Jesus’ Back Story: The Women of Christmas
Before you get to the manger, a long list of names interrupts the Christmas story. Look closely at that list of “begats’ in Matthew and four names will pop out as unusual. Gentile names—who normally wouldn’t belong in a proper record of Jewish heritage. Certainly not in a kingly line.
But there they are. Gentiles. And women, nonetheless.
The first, Rahab. She lived in Jericho at the time when the children of Israel were ending their long walk from Egypt when rumors of invasion worried those who lived on the walls of the city. Perhaps if we knew more of her story, we’d understand how Rabah ended up in this desperate life (she’s known as “the harlot.”) All we know is the spies sent by Joshua went in her window and she protected them, instead of herself. As it happens, they ended up saving her and her family. Later when asked by her grandchildren why she let that red rope out her window as a signal, she said she had heard about the Messiah and just knew this was the way she could get pulled in. (Read Rahab’s story in Joshua 6.)
The next name in Matthew’s genealogy, surprisingly, is Rahab’s daughter-in-law, Ruth.Though their stories are rarely linked, Ruth married Rahab’s son, Boaz. Ruth from Moab—which is like saying Ruth, from the filthy part of town. No one dared say that to the faithful girl who survived her own share of grief and came out all the sweeter. She left her own home to take her mother-in-law, Naomi back to Bethlehem. Two widows, one old and bitter, one tender and young, walked into town and everyone noticed. Especially attentive was the eligible bachelor, Boaz. And the romancing of the most divine kind commenced. Years later, Naomi’s joy was restored when she bounced her sweet grandson on her knee, the boy who would be the grandfather of King David himself. (Read Ruth’s story in the short book of Ruth.)
But that almost didn’t happen. Back in Genesis when all the attention was on Joseph and his coat of many colors, Jacob’s oldest son, Judah, was weary of all the family drama. So much so he almost broke the line from Adam to David by refusing his daughter-in-law, Tamar, twice a widow by his two sons, the right to have a child by his third son. Rather than risk it (“she’s bad luck!”) he pushed her aside. Perhaps Tamar knew, beyond her own needs, what a mistake this was and figured out a plan to keep the family line going. As shady as we think that plan was, it was exactly what Judah needed to wake up. Later, he called Tamar a blessing, worthy of honor and her grandchildren would name their little girls after her. (Read Tamar’s story in Genesis 38.)

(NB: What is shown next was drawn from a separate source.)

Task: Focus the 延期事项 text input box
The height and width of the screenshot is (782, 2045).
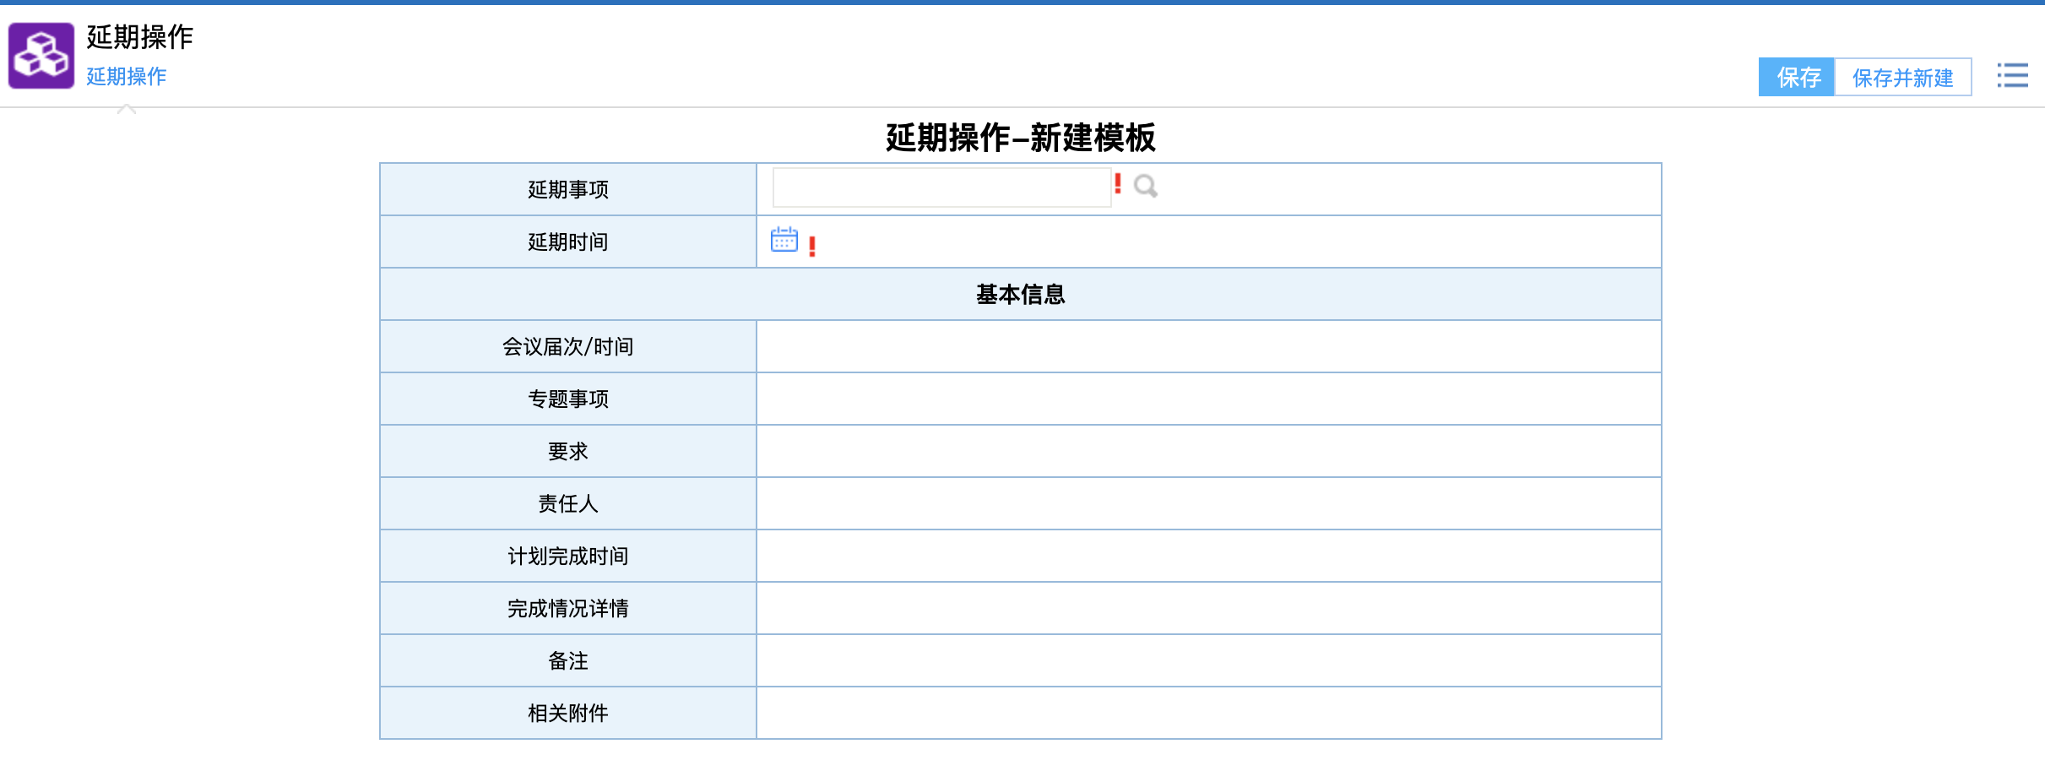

And the last woman we read of only as David’s wife, but we know it’s Bathsheba. How much she was victimized or how much she cooperated in David’s ugly sin, we don’t know. All we know for sure is his story became hers and her life with Uriah was gone. Instead, she ended up in the palace, married to a man overwhelmed by guilt. From Bathsheba, we learn that even when sin separates us, God doesn’t give up His own. Instead, when we ask Him, He creates new hearts from shattered pieces. As for David and Bathsheba—the child of their child a thousand years yet future would die to make them whole. That Redeemer of every man’s story would be everything David dreamed about and more. (Read Bathsheba’s story in 2 Samuel 11.)
The red thread through every story? Faith in God. Beyond the grief, the guilt, the poverty of their lives, these women in Jesus’ line believed God. Somehow. We’re not certain how but we know in the end, their wounds healed. And He wanted His grace—and their stories—to go on record.